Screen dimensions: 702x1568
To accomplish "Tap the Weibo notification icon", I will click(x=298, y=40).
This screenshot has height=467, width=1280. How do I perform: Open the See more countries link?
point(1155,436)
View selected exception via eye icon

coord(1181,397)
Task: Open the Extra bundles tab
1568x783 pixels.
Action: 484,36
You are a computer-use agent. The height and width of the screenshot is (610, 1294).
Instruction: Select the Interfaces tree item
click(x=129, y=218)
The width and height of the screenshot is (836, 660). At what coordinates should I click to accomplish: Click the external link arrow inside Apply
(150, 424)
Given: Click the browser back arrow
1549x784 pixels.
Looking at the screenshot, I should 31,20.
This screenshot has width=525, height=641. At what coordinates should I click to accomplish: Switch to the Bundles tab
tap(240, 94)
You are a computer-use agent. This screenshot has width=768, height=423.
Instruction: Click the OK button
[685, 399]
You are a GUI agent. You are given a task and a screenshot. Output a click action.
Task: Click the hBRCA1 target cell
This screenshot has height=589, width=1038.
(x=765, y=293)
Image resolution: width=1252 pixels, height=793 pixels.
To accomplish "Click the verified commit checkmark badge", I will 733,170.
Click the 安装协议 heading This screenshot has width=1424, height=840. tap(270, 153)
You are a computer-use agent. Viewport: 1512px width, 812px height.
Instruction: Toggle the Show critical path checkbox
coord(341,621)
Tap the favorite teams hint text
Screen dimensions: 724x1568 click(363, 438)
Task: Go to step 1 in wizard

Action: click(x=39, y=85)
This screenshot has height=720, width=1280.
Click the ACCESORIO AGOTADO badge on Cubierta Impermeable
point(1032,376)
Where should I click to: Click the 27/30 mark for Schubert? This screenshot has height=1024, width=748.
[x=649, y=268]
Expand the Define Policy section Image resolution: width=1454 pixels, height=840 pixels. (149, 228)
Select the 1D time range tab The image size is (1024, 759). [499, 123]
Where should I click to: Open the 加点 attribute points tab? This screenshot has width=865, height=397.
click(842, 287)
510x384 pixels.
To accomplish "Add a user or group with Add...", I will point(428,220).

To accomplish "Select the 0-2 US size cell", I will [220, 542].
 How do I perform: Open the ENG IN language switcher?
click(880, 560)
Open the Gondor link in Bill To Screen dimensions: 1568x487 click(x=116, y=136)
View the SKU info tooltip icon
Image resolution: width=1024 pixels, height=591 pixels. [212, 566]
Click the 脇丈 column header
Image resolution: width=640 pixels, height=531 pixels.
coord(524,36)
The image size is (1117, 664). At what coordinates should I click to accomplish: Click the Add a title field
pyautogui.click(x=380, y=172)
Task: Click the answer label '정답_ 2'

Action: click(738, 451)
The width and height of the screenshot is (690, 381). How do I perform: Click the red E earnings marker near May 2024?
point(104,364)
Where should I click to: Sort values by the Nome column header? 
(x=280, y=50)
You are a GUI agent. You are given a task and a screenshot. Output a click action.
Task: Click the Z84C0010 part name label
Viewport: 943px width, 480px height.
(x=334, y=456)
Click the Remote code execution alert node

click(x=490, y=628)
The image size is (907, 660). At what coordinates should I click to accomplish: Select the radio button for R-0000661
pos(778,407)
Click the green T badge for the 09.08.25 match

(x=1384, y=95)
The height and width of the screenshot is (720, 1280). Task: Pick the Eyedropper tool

__DESCRIPTION OF THE TASK__
Count the lines of the material that contain the word "will" and state the resulting number without further remark.

__EXPECTED ANSWER__
4